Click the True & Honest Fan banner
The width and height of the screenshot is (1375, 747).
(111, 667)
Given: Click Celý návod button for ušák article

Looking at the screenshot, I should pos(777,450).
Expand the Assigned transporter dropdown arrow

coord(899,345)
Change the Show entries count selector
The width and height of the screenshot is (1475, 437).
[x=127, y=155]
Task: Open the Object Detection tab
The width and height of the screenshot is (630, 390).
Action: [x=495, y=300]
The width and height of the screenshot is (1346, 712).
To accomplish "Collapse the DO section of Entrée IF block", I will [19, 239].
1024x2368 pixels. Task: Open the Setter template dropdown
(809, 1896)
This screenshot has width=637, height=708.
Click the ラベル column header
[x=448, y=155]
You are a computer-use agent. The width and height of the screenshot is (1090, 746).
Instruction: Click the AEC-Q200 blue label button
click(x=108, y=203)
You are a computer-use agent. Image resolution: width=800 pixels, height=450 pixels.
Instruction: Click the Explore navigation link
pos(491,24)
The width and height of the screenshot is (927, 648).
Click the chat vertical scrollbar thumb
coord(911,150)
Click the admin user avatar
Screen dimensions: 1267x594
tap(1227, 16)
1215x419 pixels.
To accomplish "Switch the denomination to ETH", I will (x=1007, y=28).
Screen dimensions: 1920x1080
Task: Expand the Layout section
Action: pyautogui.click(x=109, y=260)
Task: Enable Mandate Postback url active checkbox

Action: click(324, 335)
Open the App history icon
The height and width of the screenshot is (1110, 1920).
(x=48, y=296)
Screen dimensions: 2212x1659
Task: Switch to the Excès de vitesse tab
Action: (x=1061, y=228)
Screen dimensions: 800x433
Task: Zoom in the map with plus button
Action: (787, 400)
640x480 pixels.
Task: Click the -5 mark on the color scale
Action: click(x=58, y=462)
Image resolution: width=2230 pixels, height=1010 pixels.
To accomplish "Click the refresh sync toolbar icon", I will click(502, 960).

# Lavoro da svolgere
Riscrivi tutti i dati qui sopra, riga per riga, senza cambiare nulla.

# Risposta al compito
Click the True & Honest Fan banner
The width and height of the screenshot is (1375, 747).
(111, 667)
Given: Click Celý návod button for ušák article

Looking at the screenshot, I should pos(777,450).
Expand the Assigned transporter dropdown arrow

coord(899,345)
Change the Show entries count selector
The width and height of the screenshot is (1475, 437).
[x=127, y=155]
Task: Open the Object Detection tab
The width and height of the screenshot is (630, 390).
Action: [x=495, y=300]
The width and height of the screenshot is (1346, 712).
To accomplish "Collapse the DO section of Entrée IF block", I will [19, 239].
1024x2368 pixels. Task: Open the Setter template dropdown
(809, 1896)
This screenshot has width=637, height=708.
Click the ラベル column header
[x=448, y=155]
You are a computer-use agent. The width and height of the screenshot is (1090, 746).
Instruction: Click the AEC-Q200 blue label button
click(x=108, y=203)
You are a computer-use agent. Image resolution: width=800 pixels, height=450 pixels.
Instruction: Click the Explore navigation link
pos(491,24)
The width and height of the screenshot is (927, 648).
Click the chat vertical scrollbar thumb
coord(911,150)
Click the admin user avatar
Screen dimensions: 1267x594
tap(1227, 16)
1215x419 pixels.
To accomplish "Switch the denomination to ETH", I will (x=1007, y=28).
Screen dimensions: 1920x1080
Task: Expand the Layout section
Action: pyautogui.click(x=109, y=260)
Task: Enable Mandate Postback url active checkbox

Action: click(324, 335)
Open the App history icon
The height and width of the screenshot is (1110, 1920).
(x=48, y=296)
Screen dimensions: 2212x1659
Task: Switch to the Excès de vitesse tab
Action: (x=1061, y=228)
Screen dimensions: 800x433
Task: Zoom in the map with plus button
Action: (787, 400)
640x480 pixels.
Task: Click the -5 mark on the color scale
Action: click(x=58, y=462)
Image resolution: width=2230 pixels, height=1010 pixels.
To accomplish "Click the refresh sync toolbar icon", I will click(502, 960).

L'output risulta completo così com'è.